'Unsound', An Upcoming Documentary About The Collapse Of The Music Industry

this is the end…

There is a new and upcoming documentary called ‘Unsound’, which exposes the essential problem of our time: the collapse of the music industry (and its unintended consequences in other creative domains) because of the internet revolution. There is not a week that passes when we hear a musician complaining about Spotify or Internet piracy, and nobody can seem to find a solution to the problem. However the problem is huge, we are in crisis, how can we hope to continue to have artists and creators if they can’t make a living out of their art and struggle to survive?

We are living in the age of free, free music, free art, even free books, and Unsound explores this story of our time, by featuring musicians, filmmakers and journalists talking about the dramatic effect of free. I don’t think most people realize it but this is a revolution, a complete transformation, and the consequences of this transformation of the music industry will be dramatic. 

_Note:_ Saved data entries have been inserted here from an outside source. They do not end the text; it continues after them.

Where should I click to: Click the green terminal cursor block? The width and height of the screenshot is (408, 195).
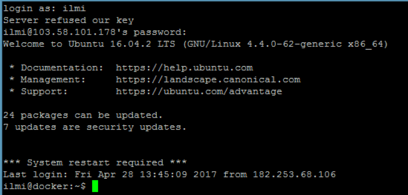click(x=95, y=186)
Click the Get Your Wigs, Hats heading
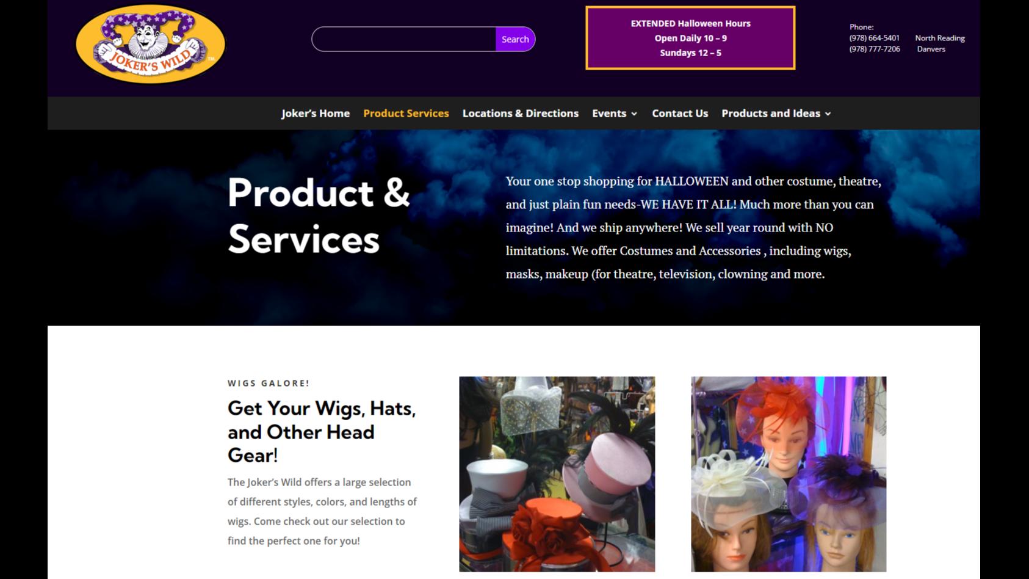The image size is (1029, 579). (x=322, y=431)
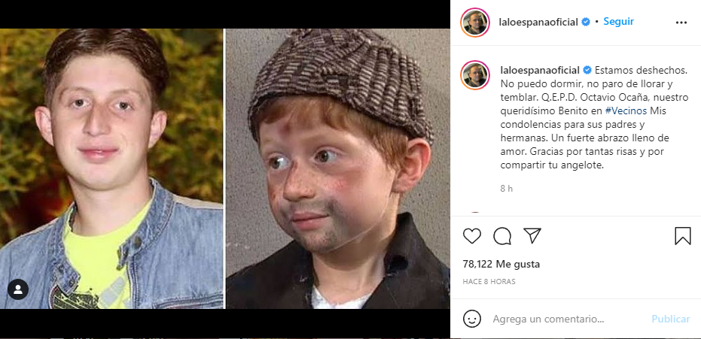Image resolution: width=701 pixels, height=339 pixels.
Task: Save post with the bookmark icon
Action: [682, 236]
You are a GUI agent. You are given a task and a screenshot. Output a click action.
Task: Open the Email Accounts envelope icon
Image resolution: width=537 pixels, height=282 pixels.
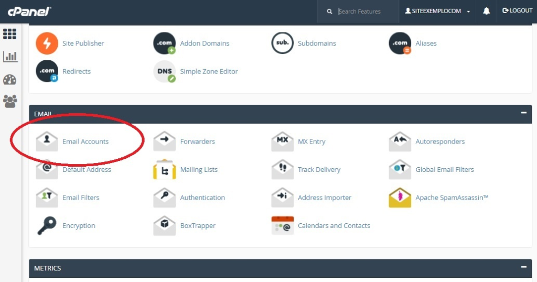47,142
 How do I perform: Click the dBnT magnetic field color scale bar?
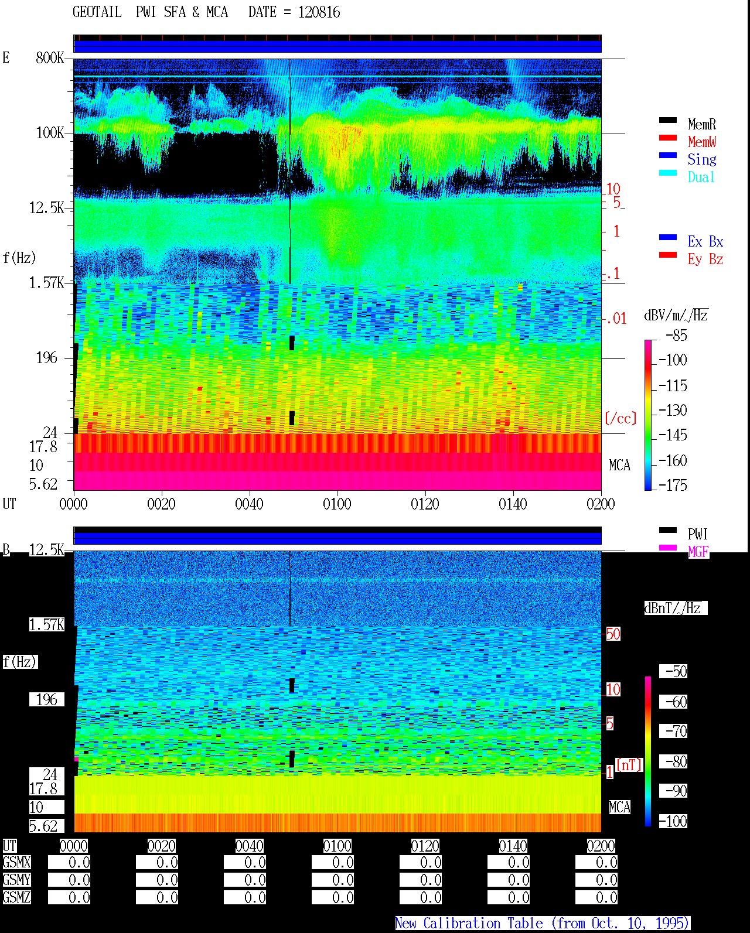(648, 751)
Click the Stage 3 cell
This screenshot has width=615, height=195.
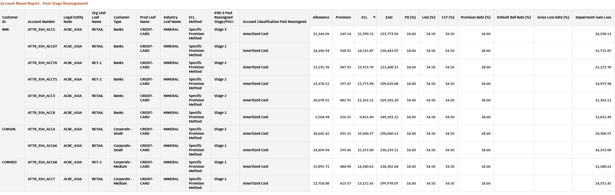tap(220, 30)
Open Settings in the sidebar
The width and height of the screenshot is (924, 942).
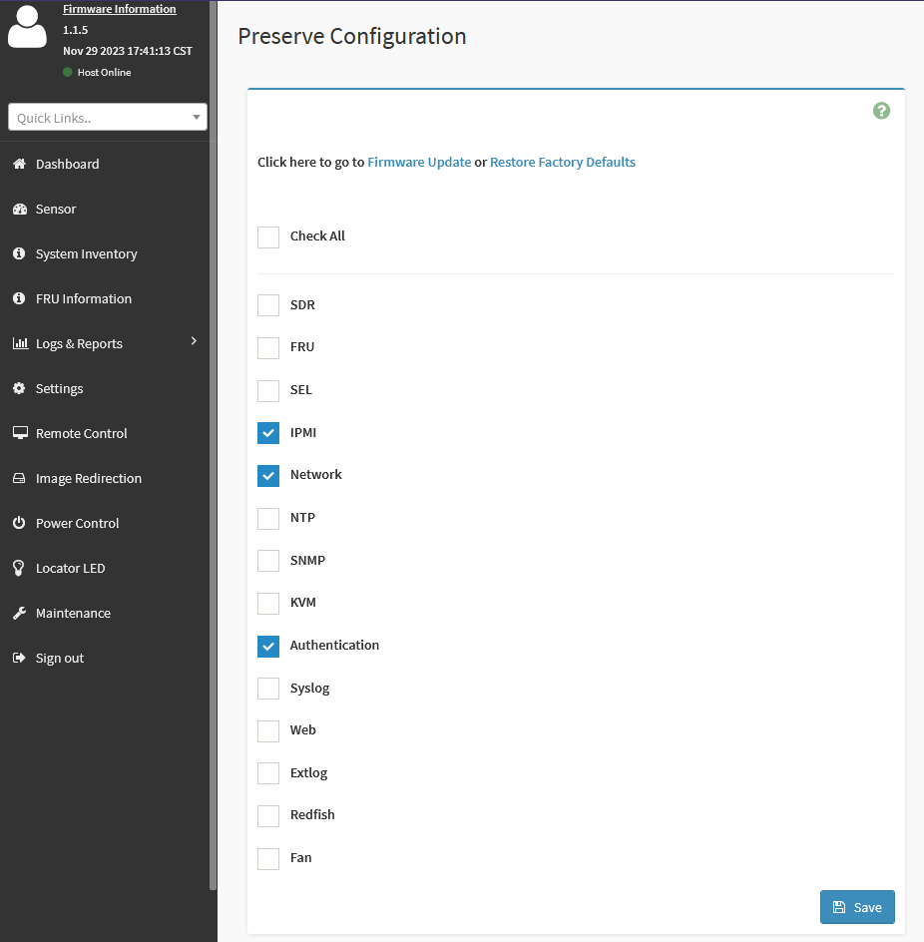coord(59,388)
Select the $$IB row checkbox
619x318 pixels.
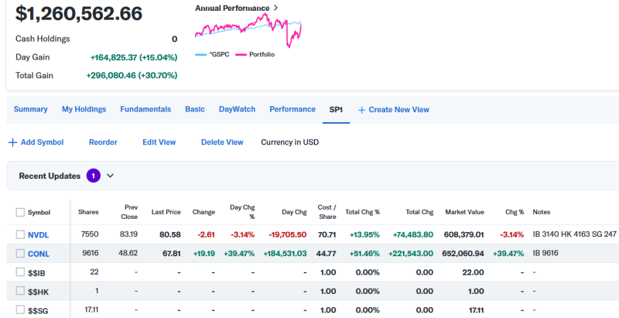[x=20, y=272]
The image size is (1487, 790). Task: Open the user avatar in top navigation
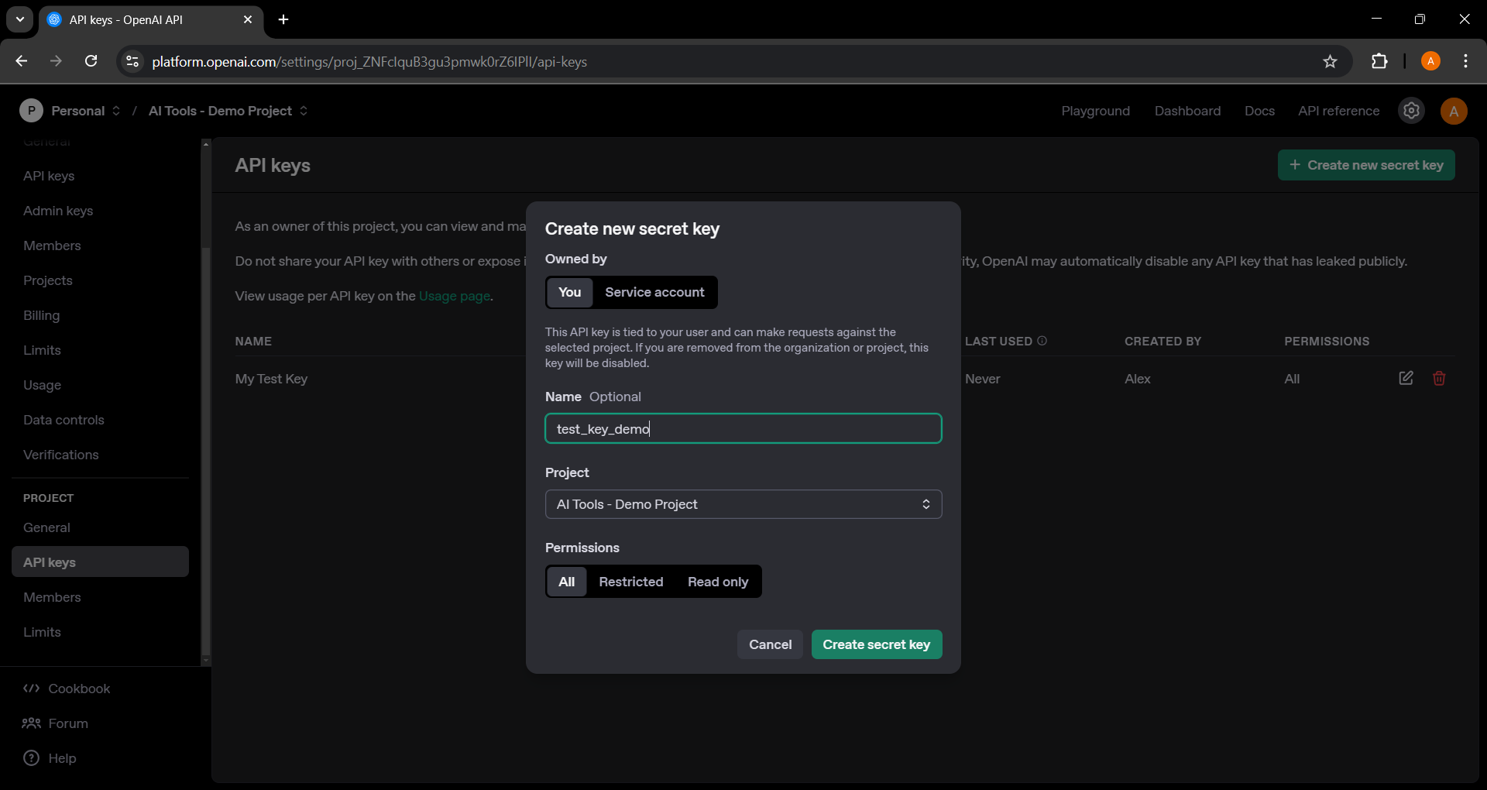1454,111
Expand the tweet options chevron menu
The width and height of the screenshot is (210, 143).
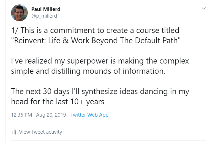tap(204, 9)

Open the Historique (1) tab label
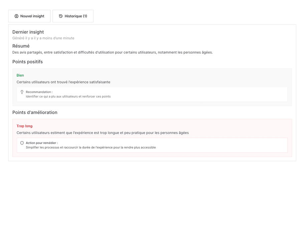[x=76, y=16]
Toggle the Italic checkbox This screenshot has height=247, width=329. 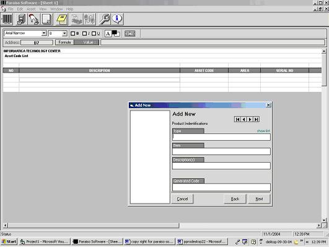click(84, 34)
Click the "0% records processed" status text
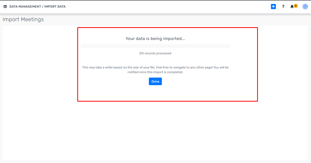Image resolution: width=311 pixels, height=163 pixels. [155, 53]
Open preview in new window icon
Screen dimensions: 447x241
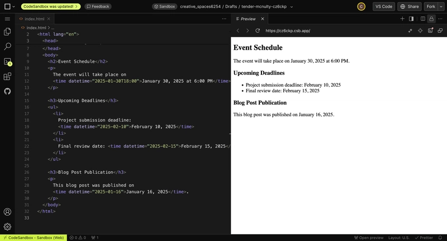tap(440, 31)
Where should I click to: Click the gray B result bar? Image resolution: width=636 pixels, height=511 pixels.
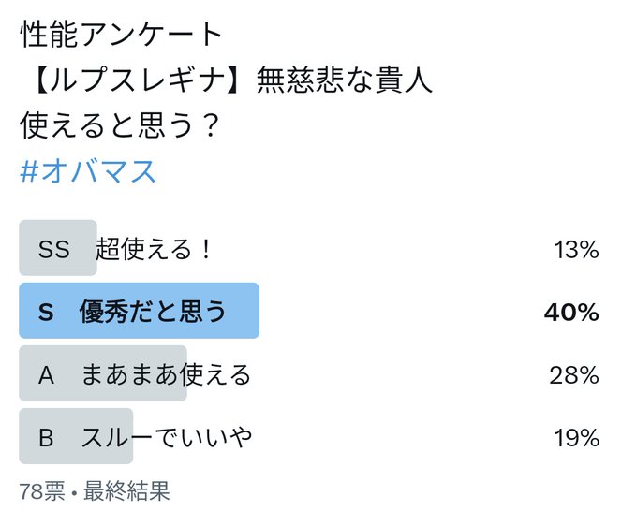76,436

In the trailer – which starts with the hilarious and cynical Hunter S.Thompson’s sentence ‘The music business is a cruel and shallow money trench, a long plastic hallway where thieves and pimps run free and good men die like dogs. There’s also a negative side’ – musicians and journalists are pondering on the future, when everything creative is at stake, when the value of music has diminished so much. Will music become just a hobby and will all musicians be forced to find a daytime job soon? If 99% of the artists can’t make a living out of their art, if they have no control over their creation, the future doesn’t look good for them, and for society in general, which will be deprived of great art.

The film contains a lot of interviews from major musicians and public figures such as U2/Dave Matthews’ producer Steve Lillywhite, Nine Inch Nails/Marilyn Manson’s Chris Vrenna, US Congressman Jerrold Nadler, Pandora founder Tim Westergren, Diplo, Noam Chomsky, Devo’s Mark Mothersbaugh, Rolling Stone’s Steve Knopper, Bad Religion’s Brett Gurewitz, Digital Music News’ Paul Resnikoff, Living Colour’s Vernon Reid, Lawrence Lessig, and many others. But the movie also focuses on the personal stories of 5 central characters: cellist Zoe Keating, indie rock icon David Lowery from the bands Cracker and Camper Van Beethoven, Jurassic 5, Tycho, and singer songwriter Rhett Miller.

The filming of the documentary by San Francisco-based musician/director/producer Count, is done at 90% and they are doing a campaign on Indiegogo to raise $52,000 for the editing, which, they estimate, is the bare minimum. Expect to see this documentary at film festivals soon. I don’t think it brings any answer – is there even one? – but it is asking an essential question.